En absoluto hay que renegar de la tecnología, que ha salvado y salvará con éxito
muchas vidas, sino en contra de su endiosamiento al ocupar el lugar del acercamiento
humano, de ese encuentro singular e irrepetible con el paciente que se está muriendo. Si
en contra de la aparatología que nos aleja de él en el momento más trascendentalmente
reflexivo de la vida. Esta reflexión permitirá mensurar lo vivido y descifrar su
significación escatológica o, lo que es lo mismo, desentrañar su destino. La tecnología
tanatocrática, al oponerse a esta situación, medicaliza la muerte, se la roba al
moribundo.
La experiencia del sida en la sala 5B del Hospital General de San Francisco en el año
1984 rememoró los círculos de protección civil en el Imperio Romano hace dos mil
años. «Cuidar es una actitud por la que los humanos aprenden de la humanidad»,
observó el practicante Shanti Charles Garfield en su libro En Ocasiones mi Corazón
Entumece. Amor y Cuidados en Tiempos de Sida, y en donde también puede leerse: «No
es solo algo tan simple como ayudar a otro. Se trata de empatía e intenciones honestas.

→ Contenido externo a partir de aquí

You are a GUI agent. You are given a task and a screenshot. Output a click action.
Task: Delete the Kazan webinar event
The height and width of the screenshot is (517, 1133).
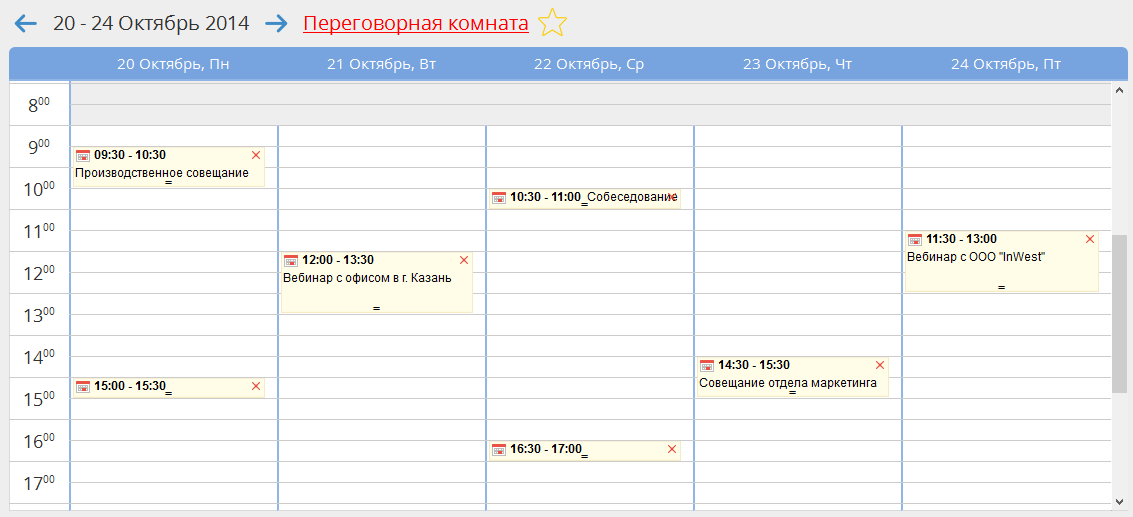[x=464, y=260]
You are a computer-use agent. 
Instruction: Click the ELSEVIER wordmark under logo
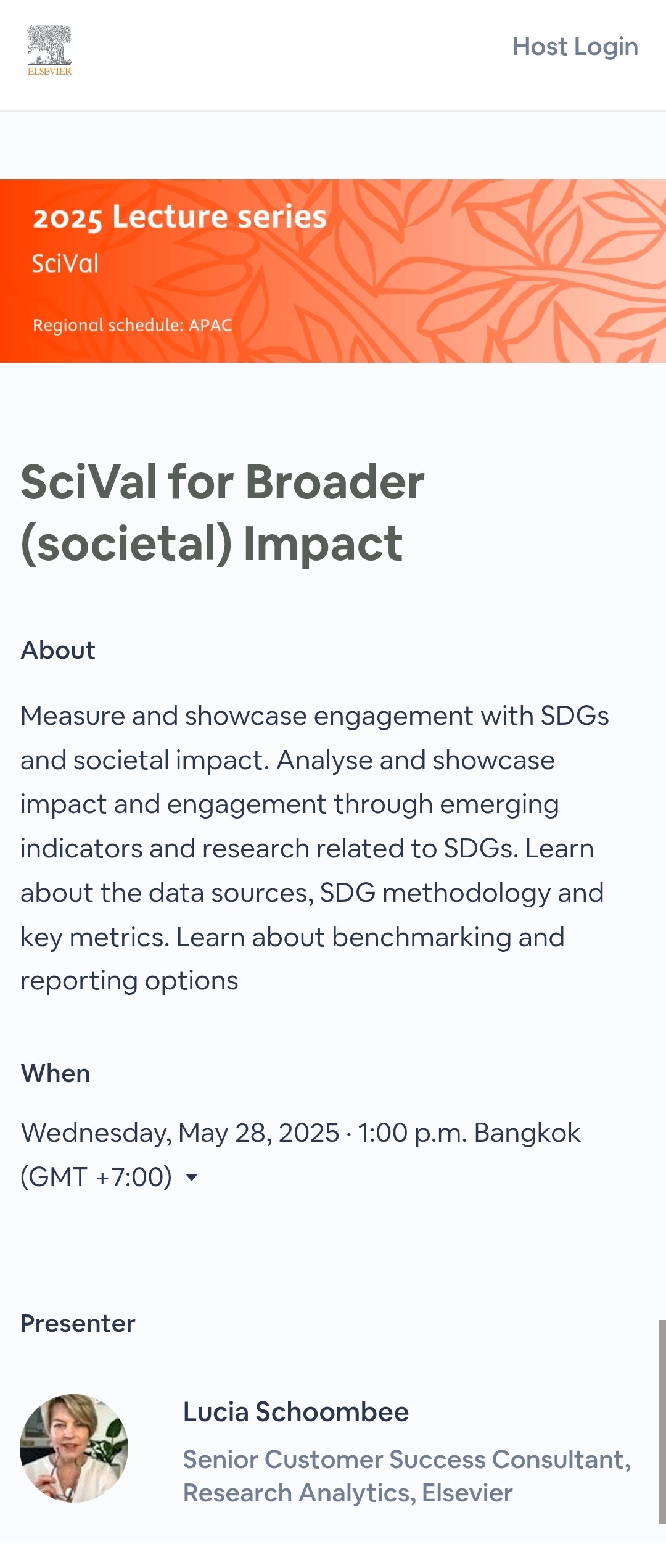pyautogui.click(x=50, y=72)
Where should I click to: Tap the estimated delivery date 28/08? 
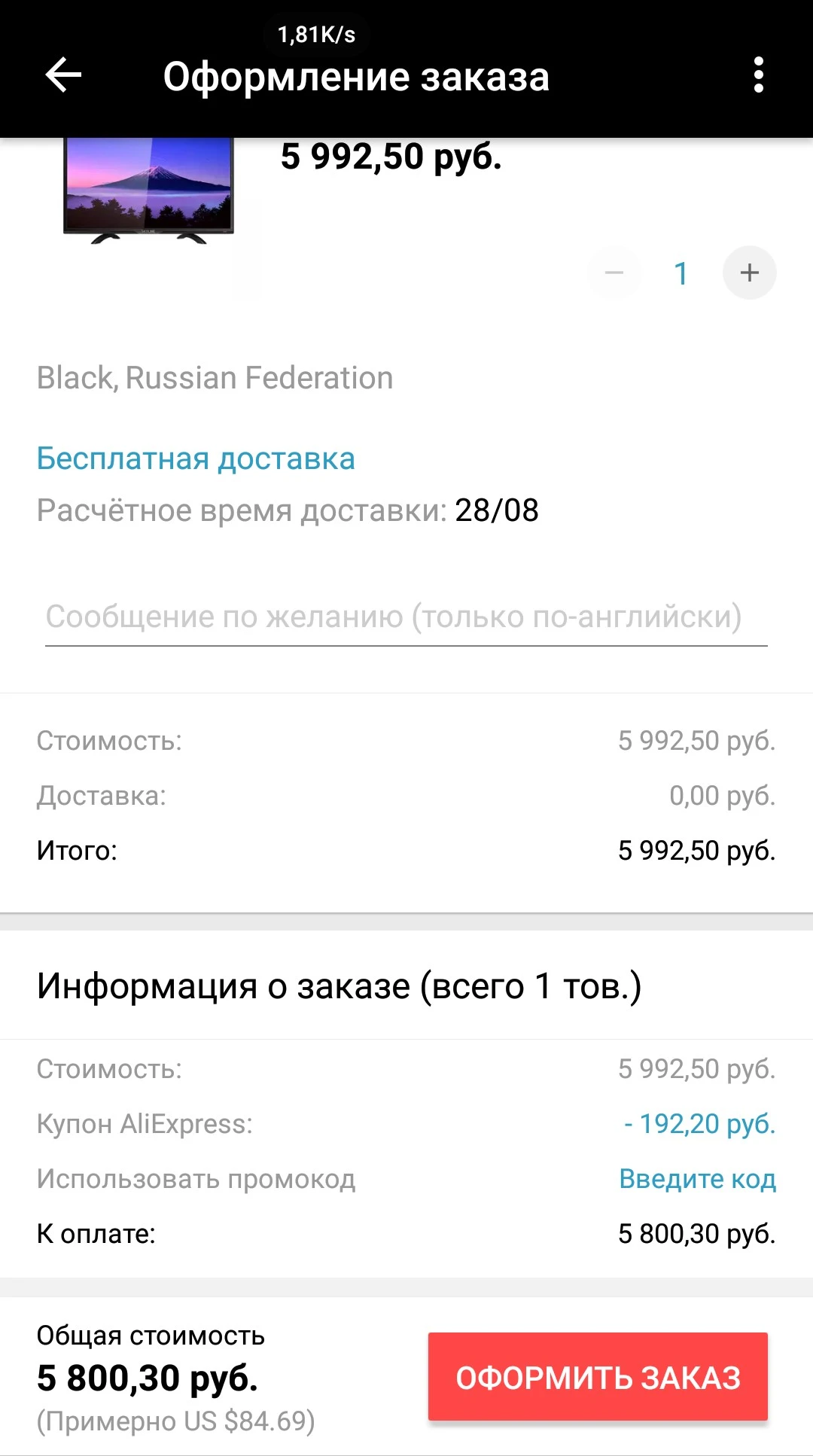(497, 510)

Quienes mejor cuidan a los pacientes terminales, los mejores paliativistas son quienes
trabajan no desde una actitud meramente profesional sino por empatía con el otro ».
Compartiendo significados y valores tanto como la situación socioeconómica ambas
partes establecen una hermandad a pesar de la presencia invariable de la muerte. De este
modo el hospital encarna la tradicional hospitalitas o comunidad de cuidadores y
pacientes. Una enfermera sugirió el mejor epitafio para la Sala 5B: «Hace tiempo hubo
una enfermedad llamada sida y estas salas fueron ocupadas por personas que fueron
amadas por otras con amor».
Termino remedando las palabras, también casi finales, del Prof. Josep Porta i Sales en
su Conferencia inaugural: «Los seres humanos, las personas, tienen derecho a ser
cuidados por personal cualificado; amén que la provisión de cuidados paliativos ha de
ser garantizada por el Estado de forma que todos los ciudadanos que lo precisen puedan
acceder sin discriminación de ningún tipo, sea en el domicilio o en el hospital».